[gdal-dev] Upcoming Cloud Optimized Geotiff (COG) related enhancements

Fri May 3 01:04:36 PDT 2019

Hi,

I wanted to mention COG related enhancements (*) that I will work on in GDAL 
in the coming weeks, so interested parties are aware of them and can 
potentially react.

1) Creation of a dedicated COG creation-only driver simplifying the creation 
workflow. Currently, creating a COG involves a number of steps, using gdaladdo 
and gdal_translate with the right arguments. For very large COG files, 
invoking gdaladdo in an efficient way can be tricky (.ovr.ovr trick: https://
github.com/OSGeo/gdal/issues/1442). The driver will take care of creating 
needed temporary overviews.

2) The driver will offer integrated reprojection capabilities, and in 
particular a WebMercator/GoogleMapsCompatible tiling scheme profile (as 
defined in WMTS), so that TIFF tiles exactly match GoogleMapsCompatible ones. 
This will be similar to the corresponding option of GeoPackage. With a 
subtelty that due to how GeoTIFF overviews work, it is not possible to have 
this alignment on the tiling scheme for all zoom levels. So the user will 
define how many zoom levels starting from the full resolution image must be 
aligned (if N is the number of aligned levels, up to 2^N padding tiles in 
horizontal and vertical dimensions are needed for the full resolution image, 
so N should be kept reasonably small)

3) gdalwarp will be enhanced to allow output to drivers that have only 
CreateCopy() capabilities such as the COG driver. It will try to avoid 
materializing the intermediate file when possible by using VRT capabilities, 
otherwise it will have to create a temporary TIFF file before creating 
CreateCopy()

4) Optimizations specific to JPEG-compressed imagery (YCbCr color space) with 
a 1-bit transparency channel, to minimize the number of HTTP range requests 
needed to read them.
As JPEG compression cannot include the transparency information, two TIFF IFD 
have to be created: one for YCbCr, and another one for alpha. Currently the 
COPY_SRC_OVERVIEWS=YES creation option of the GeoTIFF driver separates data 
for all the tiles of the color channels from data for all the tiles of the 
transparency channel. In practice, readers will generally want to access, for 
a same location, to data of both color and transparency channels. I will 
modify the writer to interleave blocks so that color and transparency 
information are contiguous. If COLOR_X_Y designates the tile with color 
information at coordinates X,Y (in tile coordinate space), the layout of data 
in the file will be: COLOR_0_0, TRANSPARENCY_0_0, COLOR_1_0, TRANSPARENCY_1_0, 
etc. The GeoTIFF driver will be improved to fetch together the color and 
transparency channel when such a layout is detected.

A further improvement is to be able to avoid completely to read the 
TileByteCount array of the color channel, and the TileByteCount & TileOffset 
arrays of the transparency channel. The trick is to reserve 4 bytes before the 
start of each COLOR_X_Y tile to indicate its size (those bytes will be 
'ghost', that is not in the range of data pointed by TileByCount&TileOffset).

Exercise A
In the COG enhancements post, the new WebMercator/GoogleMapsCompatible tiling scheme profile will be similar to the corresponding option of which other format?
Exercise B
Continue the COG enhancements post from the point where it ends.

Information provided

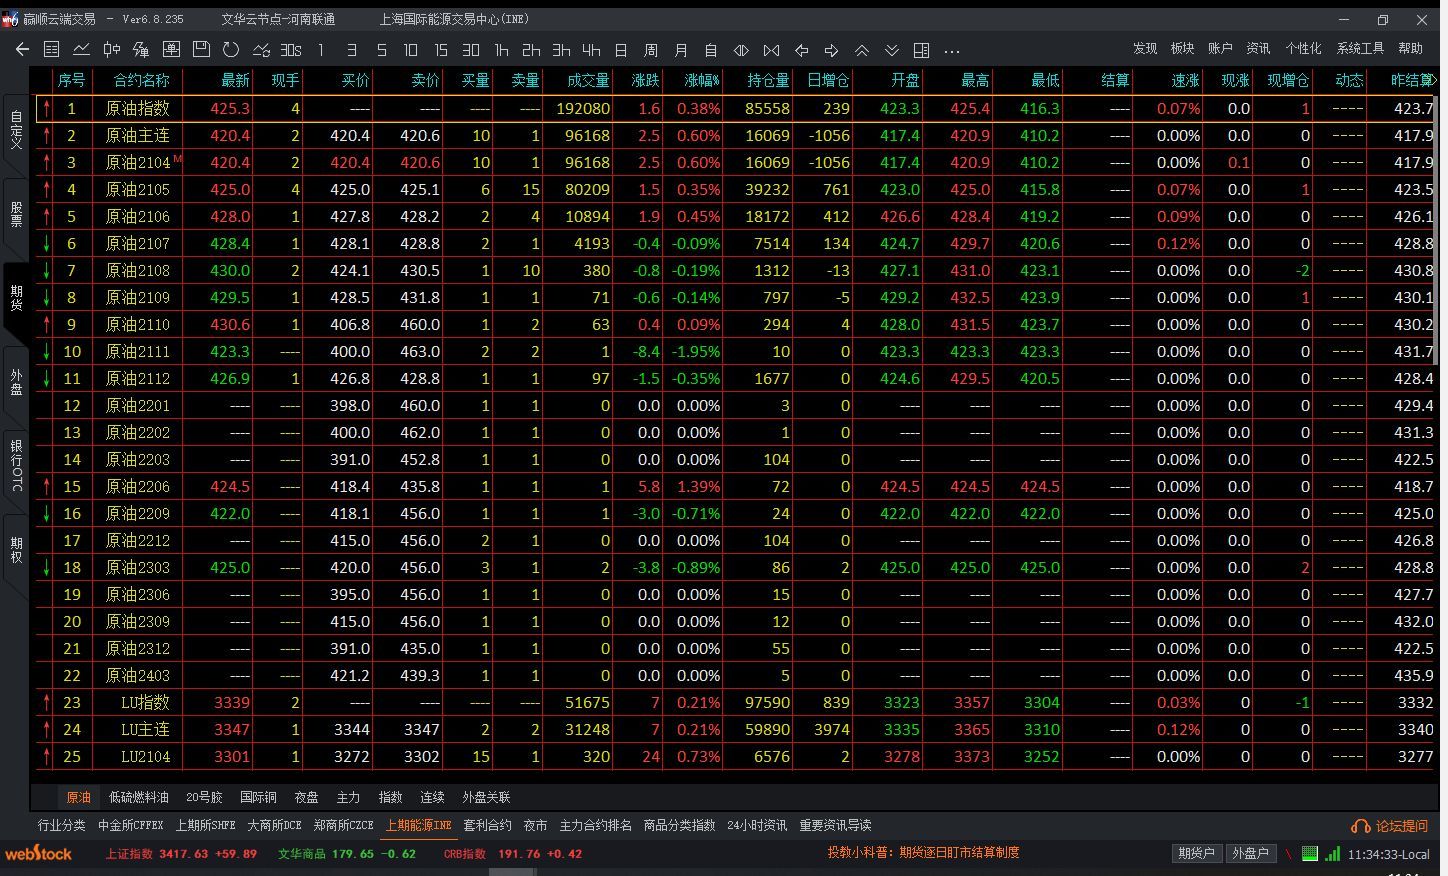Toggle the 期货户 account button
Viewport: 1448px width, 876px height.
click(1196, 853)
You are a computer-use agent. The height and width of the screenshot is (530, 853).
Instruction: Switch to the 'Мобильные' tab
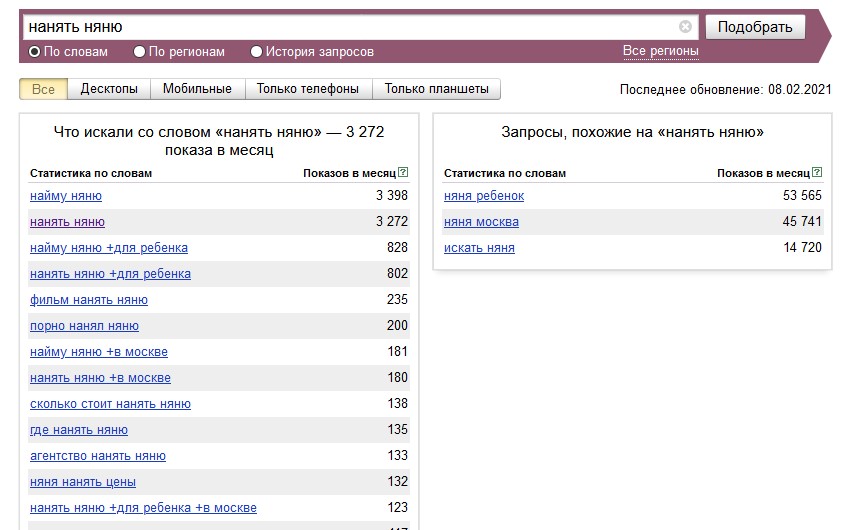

Exercise answer A
GeoPackage.

Exercise answer B
An optimized reader wanting to read tile i=Y*nb_tiles_in_width+X will start by 
reading the offsets of tile i and i+1: TileOffset_color[i] and 
TileOffset_color[i+1]. It will then seek to TileOffset_color[i] – 4 and read 4 
+ TileOffset_color[i+1] – TileOffset_color[i] bytes in a buffer. The first 4 
bytes of this buffer will indicate the number of bytes of the color tile, and 
thus it is possible to deduce the offset and size of the mask tile that is 
located at the end of the buffer. A TIFF metadata item will be written to 
indicate that such layout has been used (with an indication of the file size 
so as to be able to detect if the file has been later be altered in a non-
optimized way), so that optimized readers can adopt the above described 
behavior. This will require to extend the libtiff interface so that the user 
can directly provide the input buffer to decompress.
As the file will remain fully TIFF/BIGTIFF compliant, non-optimized readers 
(such as newer GDAL builds against an older external libtiff version, or 
previous GDAL versions) will still be able read it, loading values from the 4 
arrays instead of just one.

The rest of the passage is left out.